### INSTRUCTIONS FOR THE TASK
Count the lines below that contain the string "pixels", matching case. Reply with the number only.
[BEGIN THE INPUT]
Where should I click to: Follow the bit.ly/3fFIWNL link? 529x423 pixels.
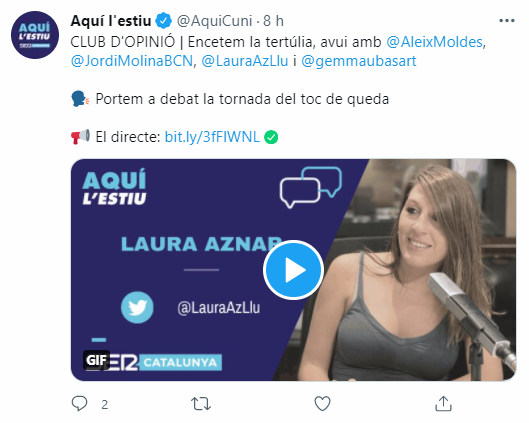pyautogui.click(x=212, y=137)
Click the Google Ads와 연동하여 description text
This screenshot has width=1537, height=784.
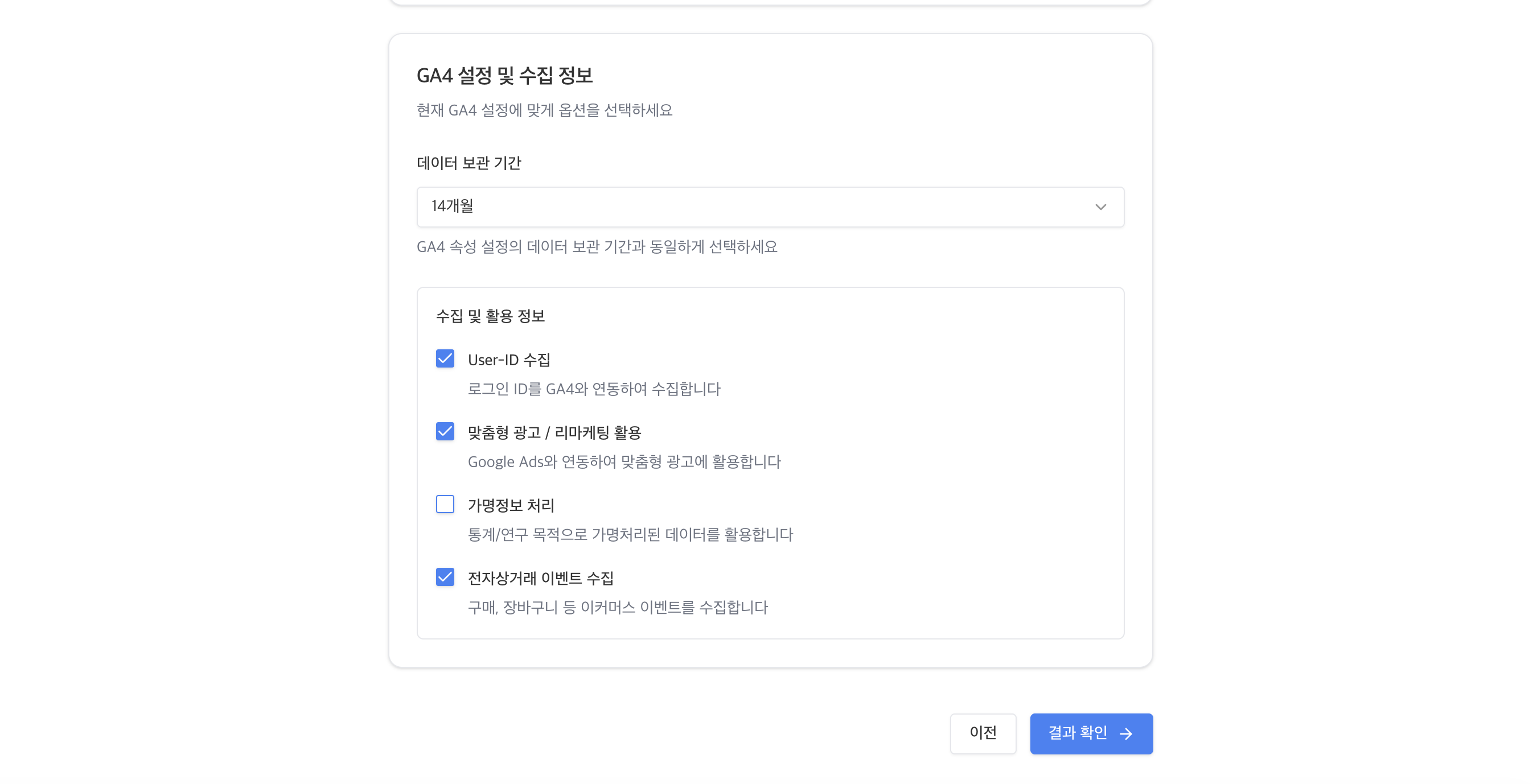click(x=624, y=461)
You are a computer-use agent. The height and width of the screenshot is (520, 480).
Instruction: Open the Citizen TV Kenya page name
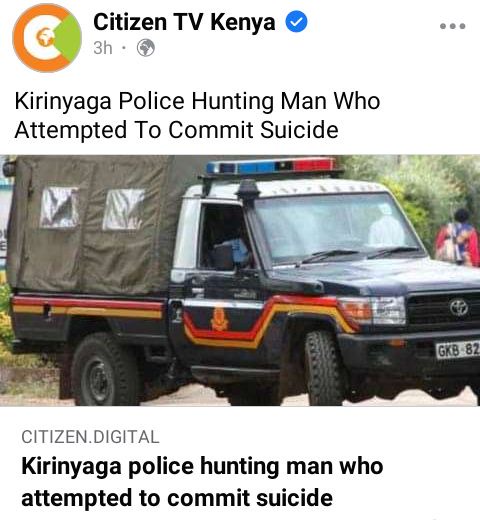[x=184, y=22]
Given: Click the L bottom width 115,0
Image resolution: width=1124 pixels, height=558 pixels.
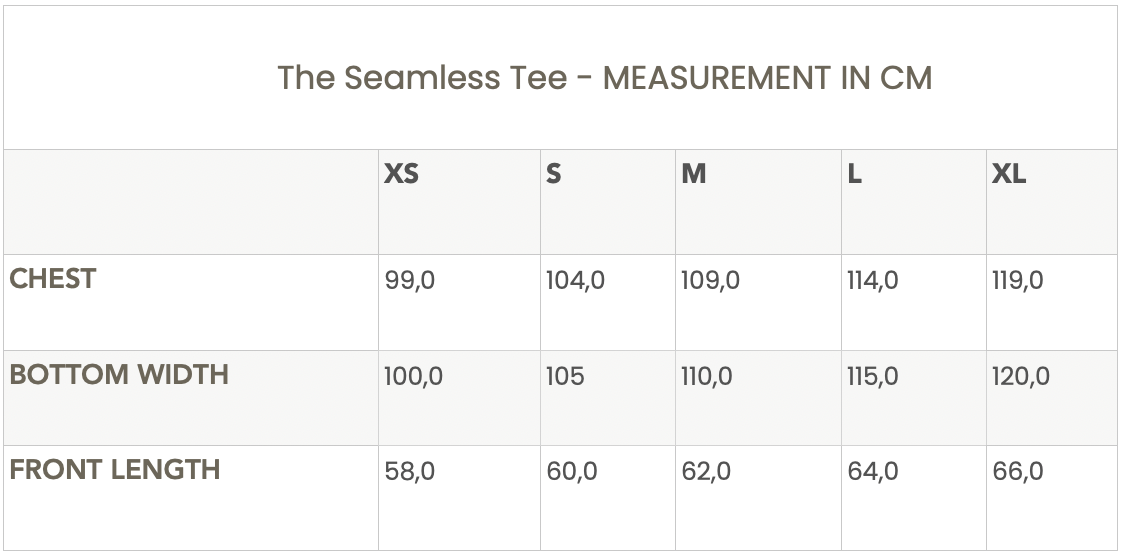Looking at the screenshot, I should click(872, 377).
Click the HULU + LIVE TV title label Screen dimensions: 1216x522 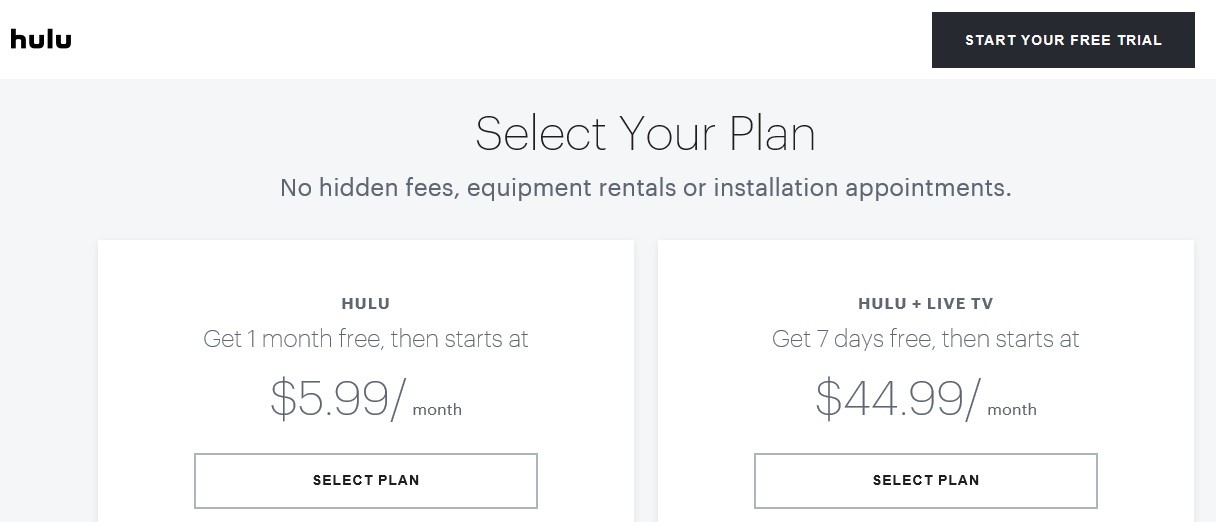coord(926,303)
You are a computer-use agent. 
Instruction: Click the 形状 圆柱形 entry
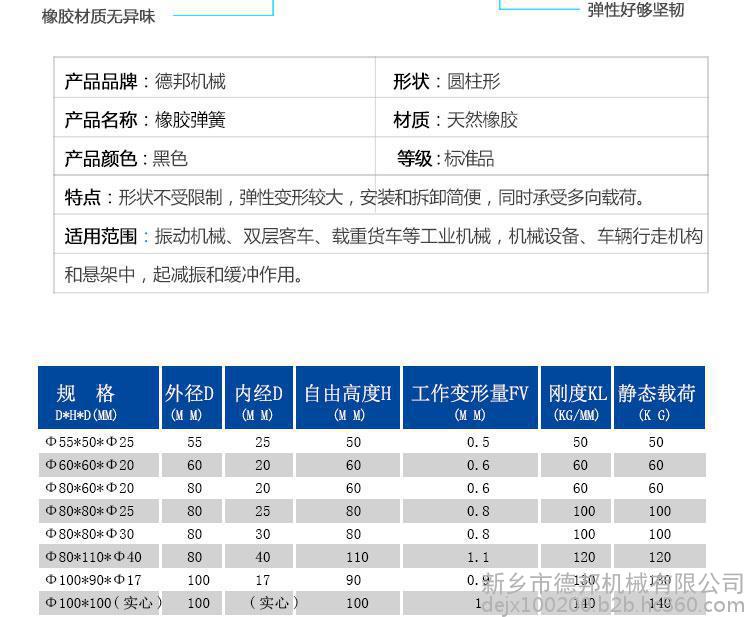pyautogui.click(x=446, y=82)
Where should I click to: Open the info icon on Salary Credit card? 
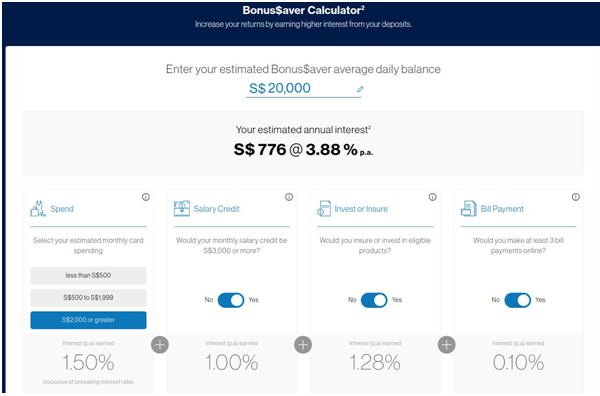(289, 197)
[END THE INPUT]
### TASK RESPONSE
2